List of the 16 demographic variables and activity vectors included in this study. Variable names are given as they appear in the ATUS. The demographic classifier uses only these 16 variables, while the activity classifier used the 16 demographic variables and associated activity vectors as the feature set.

FEATURE NAME & DESCRIPTION
DEMOGRAPHIC VARIABLES TEAGE Age
TEHRUSL1 Hours worked at main job
TELFS Labor force status (employed, unemployed, not in labor force)
TESCHENR Enrolled in high school, college or university
TESCHFT Enrolled as full time or part-time student
TESCHLVL School enrollment level (high school, college, or university)
TESEX Gender
TESPEMPNOT Employment status of spouse or unmarried partner
TESPUHRS Hours worked by spouse or unmarried partner
TRCHILDNUM Number of household children under age 18
TRDPFTPT Full time or part-time employment status
TRHHCHILD Presence of household children under age 18
TRSPPRES Presence of spouse or unmarried partner in household
TUDIS2 Disability preventing work in the next six months
TUELNUM Number of elderly people cared for this month
TUSPUSFT Spouse or unmarried partner full time or part-time employment status
ACTIVITY VECTORS Activity count The number of times each type of activity is performed in the activity diary. Contains approximately 400 activity counts
Activity Time The main activity performed in each five minutes slice in each activity diary. There are 288 five minute slices in a single day.

& The names of the variables in this table may appear somehow cryptic, but we kept the original ATUS names so anybody interested in reproducing our results know exactly what variables were used. In the second column we give the definition of the variables as described in ATUS.

We transformed the ATUS activity tables into two separate vectors representing the activities reported by each individual participating in the survey. The first vector with approximately 400 dimensions counts the number of instances each unique activity from the ATUS lexicon [5] is found in the activity diary of each individual. The second vector with 288 dimensions discretizes the 24-hour period of each individual's diary into five-minute intervals, assigning the ATUS lexicon code [5] of the primary activity reported in each slice to the corresponding slot. Together, these activity vectors capture both the categorical and temporal patterns of activities for each respondent. We used these vectors along with the 12 demographic variables to create the feature set for activity classification (Table 1).

Our approach to classifying activities and demographics was as follows (Figure 1). First, we generated a random forest with 2,000 truncated trees having a maximum tree depth of five-leaf nodes. We used the Random Trees Embedding method from scikit-learn to generate a random forest-based on random subdivisions of variables in the absence of labels [14]. Next, we generated a proximity matrix according to the method proposed by Breiman [15], by counting the number of times each pair of feature vectors appear on the same leaf node for each tree in the initial random forest. In our third step, we used this proximity matrix as the input for a two-component t-Stochastic Neighbor Embedding (t-SNE) [16], which is used for embedding high-dimensional datasets in low dimensional spaces. We normalized the embedded coordinates from t-SNE to the interval (-1,1) and performed clustering using density-based spatial clustering of applications with noise (DBSCAN) [17]. We manually estimated the maximum cluster distance and sample parameters, since these hyperparameters are dependent on the dataset and features used. We used a maximum cluster distance values of 0.03 for a cluster size of 20, and 0.02 for a cluster size of 10 for the demographic and activity feature sets, respectively. Using these parameters allowed us to select small and dense clusters and the feature vectors to be non-labeled by the algorithm.

Figure 1.

Figure 1

Steps followed in classifying activities and demographics.
──────────────────────────────
→ **What is needed**: Carry on the passage about clustering ATUS respondents by demographics and activities, starting after its final line.

[Dataset excerpts]
──────────────────────────────
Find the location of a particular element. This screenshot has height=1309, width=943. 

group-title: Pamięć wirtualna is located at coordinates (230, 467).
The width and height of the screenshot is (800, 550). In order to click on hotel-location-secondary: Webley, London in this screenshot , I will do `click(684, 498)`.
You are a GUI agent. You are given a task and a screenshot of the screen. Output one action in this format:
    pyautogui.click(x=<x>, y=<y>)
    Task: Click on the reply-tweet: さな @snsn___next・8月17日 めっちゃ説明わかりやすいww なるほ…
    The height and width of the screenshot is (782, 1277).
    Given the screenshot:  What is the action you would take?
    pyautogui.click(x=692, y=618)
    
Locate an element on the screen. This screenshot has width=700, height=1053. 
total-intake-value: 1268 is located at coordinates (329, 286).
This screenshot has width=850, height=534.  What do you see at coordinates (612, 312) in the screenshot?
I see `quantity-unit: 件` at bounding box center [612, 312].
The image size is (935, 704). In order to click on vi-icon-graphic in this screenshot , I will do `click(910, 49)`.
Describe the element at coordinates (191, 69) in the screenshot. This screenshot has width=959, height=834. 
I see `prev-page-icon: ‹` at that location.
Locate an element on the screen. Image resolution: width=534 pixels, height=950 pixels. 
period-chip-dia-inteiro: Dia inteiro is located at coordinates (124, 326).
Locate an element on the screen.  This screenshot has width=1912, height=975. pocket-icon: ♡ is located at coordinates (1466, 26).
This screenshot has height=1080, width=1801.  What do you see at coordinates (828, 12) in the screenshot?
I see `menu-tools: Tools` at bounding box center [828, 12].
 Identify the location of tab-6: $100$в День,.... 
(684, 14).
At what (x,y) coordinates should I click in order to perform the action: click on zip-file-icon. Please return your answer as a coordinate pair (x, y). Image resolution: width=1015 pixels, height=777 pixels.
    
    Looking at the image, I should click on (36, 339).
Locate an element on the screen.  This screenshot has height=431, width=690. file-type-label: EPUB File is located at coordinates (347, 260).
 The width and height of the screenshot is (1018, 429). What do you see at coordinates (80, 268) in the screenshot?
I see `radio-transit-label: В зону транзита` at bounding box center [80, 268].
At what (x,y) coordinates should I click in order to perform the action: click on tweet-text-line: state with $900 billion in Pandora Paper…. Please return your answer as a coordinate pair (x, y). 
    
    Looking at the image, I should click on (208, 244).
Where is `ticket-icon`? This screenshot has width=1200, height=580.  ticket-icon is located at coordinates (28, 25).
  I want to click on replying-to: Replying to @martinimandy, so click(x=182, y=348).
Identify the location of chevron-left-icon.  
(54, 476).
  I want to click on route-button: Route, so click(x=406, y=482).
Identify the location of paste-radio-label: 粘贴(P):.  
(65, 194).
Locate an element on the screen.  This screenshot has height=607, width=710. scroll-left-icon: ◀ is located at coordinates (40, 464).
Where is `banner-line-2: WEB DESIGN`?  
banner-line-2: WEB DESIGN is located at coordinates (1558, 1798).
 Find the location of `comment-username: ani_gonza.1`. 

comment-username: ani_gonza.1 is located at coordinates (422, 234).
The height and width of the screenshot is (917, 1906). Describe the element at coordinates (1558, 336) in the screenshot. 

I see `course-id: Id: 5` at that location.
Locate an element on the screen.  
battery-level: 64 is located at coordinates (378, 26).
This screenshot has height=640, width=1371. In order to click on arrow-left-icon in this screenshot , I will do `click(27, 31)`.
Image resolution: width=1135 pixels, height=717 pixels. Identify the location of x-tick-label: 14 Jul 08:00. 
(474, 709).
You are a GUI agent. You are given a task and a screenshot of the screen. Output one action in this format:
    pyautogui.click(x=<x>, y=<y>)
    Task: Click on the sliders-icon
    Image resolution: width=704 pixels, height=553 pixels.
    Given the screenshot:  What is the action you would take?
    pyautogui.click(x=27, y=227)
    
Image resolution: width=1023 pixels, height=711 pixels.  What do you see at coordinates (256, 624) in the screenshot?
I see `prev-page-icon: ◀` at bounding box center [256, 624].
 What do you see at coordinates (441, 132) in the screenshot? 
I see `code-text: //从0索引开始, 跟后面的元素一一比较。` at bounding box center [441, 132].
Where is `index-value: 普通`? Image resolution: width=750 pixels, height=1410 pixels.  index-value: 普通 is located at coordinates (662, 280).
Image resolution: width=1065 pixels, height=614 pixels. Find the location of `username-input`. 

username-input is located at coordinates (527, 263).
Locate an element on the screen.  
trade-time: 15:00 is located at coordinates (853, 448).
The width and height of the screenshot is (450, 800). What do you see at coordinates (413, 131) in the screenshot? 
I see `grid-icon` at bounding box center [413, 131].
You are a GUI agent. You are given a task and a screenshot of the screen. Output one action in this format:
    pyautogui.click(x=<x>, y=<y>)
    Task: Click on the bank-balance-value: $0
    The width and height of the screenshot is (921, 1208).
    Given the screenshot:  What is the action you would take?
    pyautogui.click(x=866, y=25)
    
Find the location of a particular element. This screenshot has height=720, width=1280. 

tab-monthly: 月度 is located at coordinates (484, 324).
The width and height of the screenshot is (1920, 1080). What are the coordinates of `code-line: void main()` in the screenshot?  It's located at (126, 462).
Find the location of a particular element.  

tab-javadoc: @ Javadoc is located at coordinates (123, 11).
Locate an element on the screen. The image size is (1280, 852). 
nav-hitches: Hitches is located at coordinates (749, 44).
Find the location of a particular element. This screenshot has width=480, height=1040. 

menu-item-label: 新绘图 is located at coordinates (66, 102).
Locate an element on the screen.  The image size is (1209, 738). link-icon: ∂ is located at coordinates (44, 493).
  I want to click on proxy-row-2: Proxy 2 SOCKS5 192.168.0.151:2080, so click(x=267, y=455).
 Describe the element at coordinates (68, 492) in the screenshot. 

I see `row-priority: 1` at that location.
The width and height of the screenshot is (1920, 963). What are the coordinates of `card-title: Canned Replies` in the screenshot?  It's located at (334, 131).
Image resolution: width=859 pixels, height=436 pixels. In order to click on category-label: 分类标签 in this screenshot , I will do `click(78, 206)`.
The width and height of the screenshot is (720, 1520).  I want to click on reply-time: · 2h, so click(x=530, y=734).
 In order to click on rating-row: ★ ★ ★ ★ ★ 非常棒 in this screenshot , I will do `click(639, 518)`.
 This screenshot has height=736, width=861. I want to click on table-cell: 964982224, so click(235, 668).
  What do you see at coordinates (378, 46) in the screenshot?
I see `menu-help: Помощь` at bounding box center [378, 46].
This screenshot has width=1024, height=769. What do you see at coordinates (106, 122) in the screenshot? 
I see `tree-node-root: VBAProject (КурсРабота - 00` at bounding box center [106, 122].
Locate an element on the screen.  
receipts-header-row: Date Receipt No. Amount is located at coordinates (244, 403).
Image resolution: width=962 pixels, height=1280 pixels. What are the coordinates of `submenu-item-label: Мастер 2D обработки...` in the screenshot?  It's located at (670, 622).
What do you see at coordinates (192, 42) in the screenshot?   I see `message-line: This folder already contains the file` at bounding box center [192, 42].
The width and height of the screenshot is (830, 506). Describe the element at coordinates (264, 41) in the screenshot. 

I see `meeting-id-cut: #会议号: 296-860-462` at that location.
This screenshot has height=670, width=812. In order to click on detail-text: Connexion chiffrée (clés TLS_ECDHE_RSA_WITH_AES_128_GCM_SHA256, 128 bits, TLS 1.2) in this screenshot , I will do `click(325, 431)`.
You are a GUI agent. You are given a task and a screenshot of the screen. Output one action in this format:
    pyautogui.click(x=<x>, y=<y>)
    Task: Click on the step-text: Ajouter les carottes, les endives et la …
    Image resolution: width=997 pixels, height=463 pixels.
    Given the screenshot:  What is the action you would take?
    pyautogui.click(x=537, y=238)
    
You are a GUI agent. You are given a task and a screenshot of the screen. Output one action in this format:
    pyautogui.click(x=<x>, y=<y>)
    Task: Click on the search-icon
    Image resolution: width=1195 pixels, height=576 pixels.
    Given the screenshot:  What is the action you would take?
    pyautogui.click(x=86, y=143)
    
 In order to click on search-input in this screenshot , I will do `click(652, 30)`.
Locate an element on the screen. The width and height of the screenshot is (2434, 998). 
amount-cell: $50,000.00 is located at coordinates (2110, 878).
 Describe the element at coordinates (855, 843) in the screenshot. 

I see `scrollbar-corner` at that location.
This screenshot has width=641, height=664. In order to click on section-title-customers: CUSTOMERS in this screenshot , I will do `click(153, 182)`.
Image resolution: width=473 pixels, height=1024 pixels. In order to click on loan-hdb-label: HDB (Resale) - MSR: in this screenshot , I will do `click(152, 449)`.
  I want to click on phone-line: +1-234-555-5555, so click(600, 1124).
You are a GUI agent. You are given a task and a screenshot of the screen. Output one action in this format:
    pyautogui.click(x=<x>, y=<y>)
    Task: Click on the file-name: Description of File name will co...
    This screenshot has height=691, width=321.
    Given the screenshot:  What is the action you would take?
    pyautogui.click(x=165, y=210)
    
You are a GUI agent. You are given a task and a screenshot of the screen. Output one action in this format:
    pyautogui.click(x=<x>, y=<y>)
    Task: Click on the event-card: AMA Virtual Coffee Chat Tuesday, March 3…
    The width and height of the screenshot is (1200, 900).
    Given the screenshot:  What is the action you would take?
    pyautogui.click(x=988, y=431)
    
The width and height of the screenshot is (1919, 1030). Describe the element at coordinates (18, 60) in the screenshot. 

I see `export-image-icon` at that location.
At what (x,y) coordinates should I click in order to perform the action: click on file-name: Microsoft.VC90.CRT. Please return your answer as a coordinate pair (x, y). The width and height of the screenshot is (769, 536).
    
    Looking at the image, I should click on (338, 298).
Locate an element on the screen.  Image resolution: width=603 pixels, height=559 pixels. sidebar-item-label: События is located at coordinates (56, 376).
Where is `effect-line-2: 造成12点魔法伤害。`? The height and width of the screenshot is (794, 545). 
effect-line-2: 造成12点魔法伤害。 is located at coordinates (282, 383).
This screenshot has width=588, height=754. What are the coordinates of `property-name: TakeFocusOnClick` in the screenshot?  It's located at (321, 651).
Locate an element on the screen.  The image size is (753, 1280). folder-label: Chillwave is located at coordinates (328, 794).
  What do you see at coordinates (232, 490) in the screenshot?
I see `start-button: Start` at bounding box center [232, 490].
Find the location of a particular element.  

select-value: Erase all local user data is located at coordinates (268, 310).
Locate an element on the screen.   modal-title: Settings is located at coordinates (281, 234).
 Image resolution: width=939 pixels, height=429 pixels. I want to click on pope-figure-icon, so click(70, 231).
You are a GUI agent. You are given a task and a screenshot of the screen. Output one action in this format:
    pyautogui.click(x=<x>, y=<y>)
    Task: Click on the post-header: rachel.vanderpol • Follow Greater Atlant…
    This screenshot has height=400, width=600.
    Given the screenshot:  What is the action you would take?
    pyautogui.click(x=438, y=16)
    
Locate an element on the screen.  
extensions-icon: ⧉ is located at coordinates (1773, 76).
──────────────────────────────
→ **Output of the exercise**:
The DBSCAN clustering generates a set of labeled and unlabeled feature vectors. In our final step, we used the labeled feature vectors to train a truncated Extra Random Forest [18]. Using the entropy criterion, which is preferred for categorical data [18], we assigned a maximum tree depth of eight for this forest. We then classified all unlabeled feature vectors using this new random forest. We did this because the initial clustering leaves up to 30% of feature vectors unlabeled, and many of the labeled features are similar enough to be classified the same. As we needed our classes to have some level of statistical power, we generated one additional set of random forests, using the same parameters, but this time without truncation (no maximum tree depth). This set of forests was trained on all classes above a size cutoff of 25 feature vectors, with the remaining small classes being classified by this new classifier. This method produces the final classes for the demographic and activity classes and generates a classifier that can be used in conjunction with the US Census as part of our agent-based model [13].

Generation of Activity Sequences using Starting Windows

While the classification by itself is a useful tool for identifying distinct patterns of activity, it is insufficient for predicting or simulating the behavior of an arbitrary agent representing a person in a class. The activity classes generated by our classifier provide a basis for what patterns of activity exist. However, the activity diaries themselves are not suitable for simulation purposes because they are intrinsically tied to the empirical and geographical constraints of the persons interviewed for the ATUS. Instead, we generate synthetic activity sequences from a probabilistic representation of each activity class.

We generated synthetic activity sequences for each activity class according to the following procedure (Figure 2). For each class, we considered each activity present in the cohort separately and collected their starting times. Using Bayesian Gaussian Mixtures [19], we generated a set of one-dimensional clusters of activity starting times to create starting windows, which we define as a period of time when an activity can start. For example, if we were to distinguish daytime naps and nighttime sleeping, we would define two separate starting windows for each type of activity based on starting time, even though both instances are classified as sleeping activities

Figure 2.

Figure 2

A representation of activity window construction and probabilistic window sorting. The top section of this figure, each dot represents an activity with a start time and length, blue and green represent two different types of activities. Although blue represents a single activity type, the circumstances and times of those activities have different contexts. Groups of activities can be broken into windows of time where an activity can start. The same can be done with the lengths of activities. Creating a grid of starting times and lengths can be used to define contextual starting and length windows and, in turn, in defining types of activities. The lower section of the figure shows probabilities calculated based on the starting windows and probabilistic sorting of activities. Trips can be added when activity location change and activity lengths adjusted based on allowed starting times and activity lengths to fill the period of simulation.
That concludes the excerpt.